Update the data from the line containing "You are a GUI" down through the line containing "pyautogui.click(x=223, y=112)" by changing "pixels" to "px" and leaving everything else as it is. Do not include the pictures.
-------- DATA PROVIDED --------
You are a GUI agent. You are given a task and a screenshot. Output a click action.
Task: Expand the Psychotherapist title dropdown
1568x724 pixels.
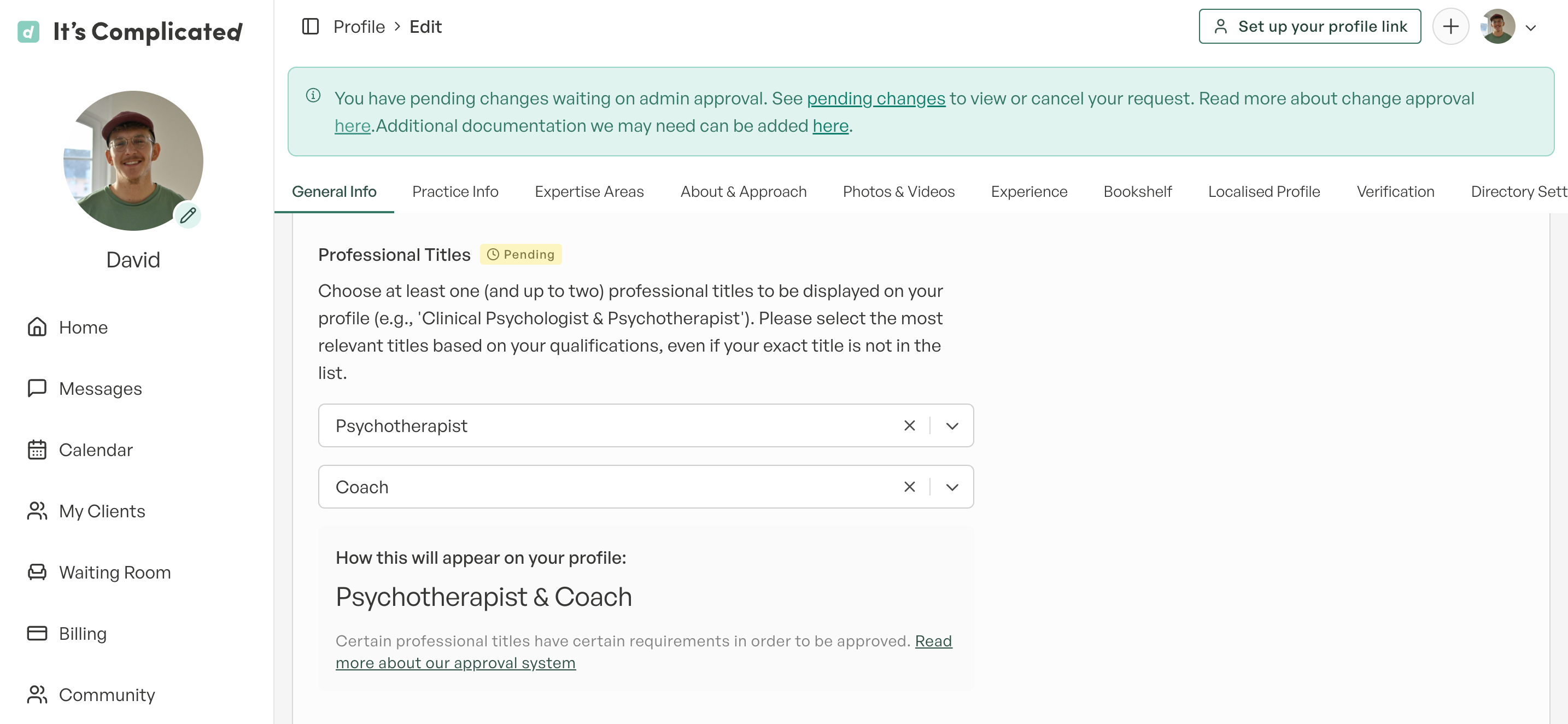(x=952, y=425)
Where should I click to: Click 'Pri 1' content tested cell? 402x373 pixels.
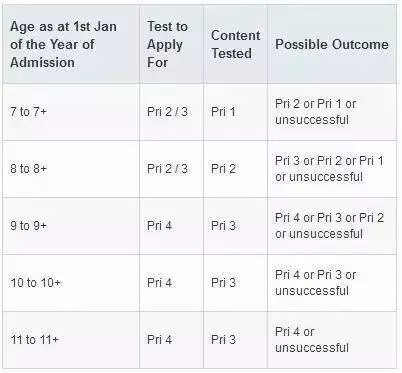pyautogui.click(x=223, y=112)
--------
-------- DATA PROVIDED --------
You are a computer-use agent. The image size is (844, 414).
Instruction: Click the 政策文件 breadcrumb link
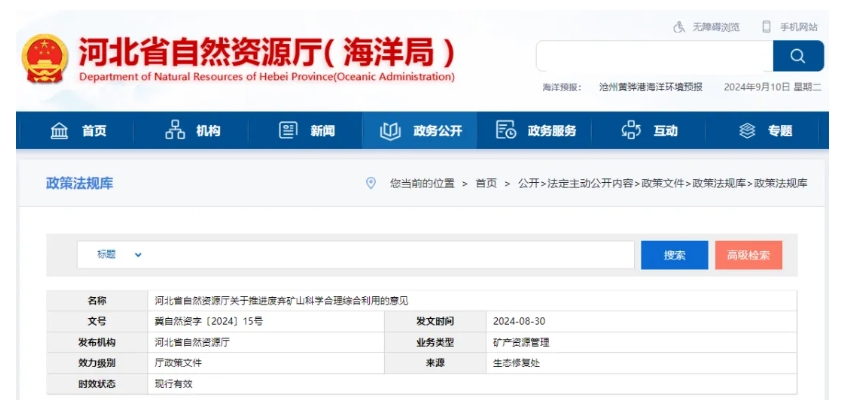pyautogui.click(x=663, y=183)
--------
◆ **THE OUTPUT**:
You are a GUI agent. You are given a task and a screenshot. Output a click action.
Task: Expand the Psychotherapist title dropdown
1568x724 px.
(x=952, y=425)
Where should I click to: Click 'Pri 1' content tested cell? 402x373 px.
pyautogui.click(x=223, y=112)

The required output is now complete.